### Goal
Substitute "Offers" for "Specials" in the items between the lines holding "5 Hidden Plumbing" and "Service Request (43, 399)", inclusive. Reproduce only those lines, leaving everything else unchanged.

--- BEGIN ---

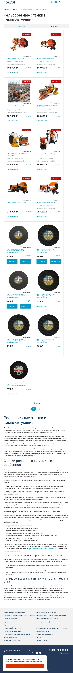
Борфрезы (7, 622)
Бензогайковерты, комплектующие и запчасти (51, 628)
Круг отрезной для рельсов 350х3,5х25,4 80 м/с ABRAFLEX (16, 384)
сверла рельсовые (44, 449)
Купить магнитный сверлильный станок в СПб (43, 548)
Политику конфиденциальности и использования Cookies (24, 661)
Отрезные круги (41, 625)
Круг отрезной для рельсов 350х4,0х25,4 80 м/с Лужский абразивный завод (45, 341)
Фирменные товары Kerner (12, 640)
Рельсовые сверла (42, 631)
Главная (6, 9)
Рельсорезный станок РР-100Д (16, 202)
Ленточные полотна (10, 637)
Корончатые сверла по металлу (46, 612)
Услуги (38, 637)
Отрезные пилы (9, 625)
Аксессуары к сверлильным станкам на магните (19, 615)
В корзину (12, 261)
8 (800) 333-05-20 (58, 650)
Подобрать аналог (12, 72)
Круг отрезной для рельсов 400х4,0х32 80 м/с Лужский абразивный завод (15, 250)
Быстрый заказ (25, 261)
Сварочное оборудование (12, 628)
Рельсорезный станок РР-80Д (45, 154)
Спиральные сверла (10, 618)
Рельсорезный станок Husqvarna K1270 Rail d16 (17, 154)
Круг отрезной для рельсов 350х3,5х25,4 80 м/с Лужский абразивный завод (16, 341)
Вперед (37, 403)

--- END ---
--- BEGIN ---

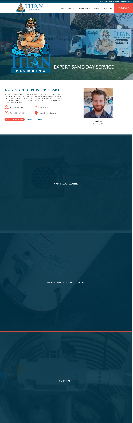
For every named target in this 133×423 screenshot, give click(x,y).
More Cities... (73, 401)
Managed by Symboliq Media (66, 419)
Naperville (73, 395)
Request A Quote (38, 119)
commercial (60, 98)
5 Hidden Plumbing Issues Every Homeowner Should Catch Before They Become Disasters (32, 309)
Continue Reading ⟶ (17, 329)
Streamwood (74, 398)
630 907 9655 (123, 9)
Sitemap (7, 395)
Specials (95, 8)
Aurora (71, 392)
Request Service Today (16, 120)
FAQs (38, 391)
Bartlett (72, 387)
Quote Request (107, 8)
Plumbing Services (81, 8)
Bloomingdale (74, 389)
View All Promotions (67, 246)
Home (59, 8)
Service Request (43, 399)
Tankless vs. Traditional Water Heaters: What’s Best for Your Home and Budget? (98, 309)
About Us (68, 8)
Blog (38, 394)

--- END ---

### Task output
5 Hidden Plumbing Issues Every Homeowner Should Catch Before They Become Disasters (32, 309)
Continue Reading ⟶ (17, 329)
Streamwood (74, 398)
630 907 9655 (123, 9)
Sitemap (7, 395)
Offers (95, 8)
Aurora (71, 392)
Request Service Today (16, 120)
FAQs (38, 391)
Bartlett (72, 387)
Quote Request (107, 8)
Plumbing Services (81, 8)
Bloomingdale (74, 389)
View All Promotions (67, 246)
Home (59, 8)
Service Request (43, 399)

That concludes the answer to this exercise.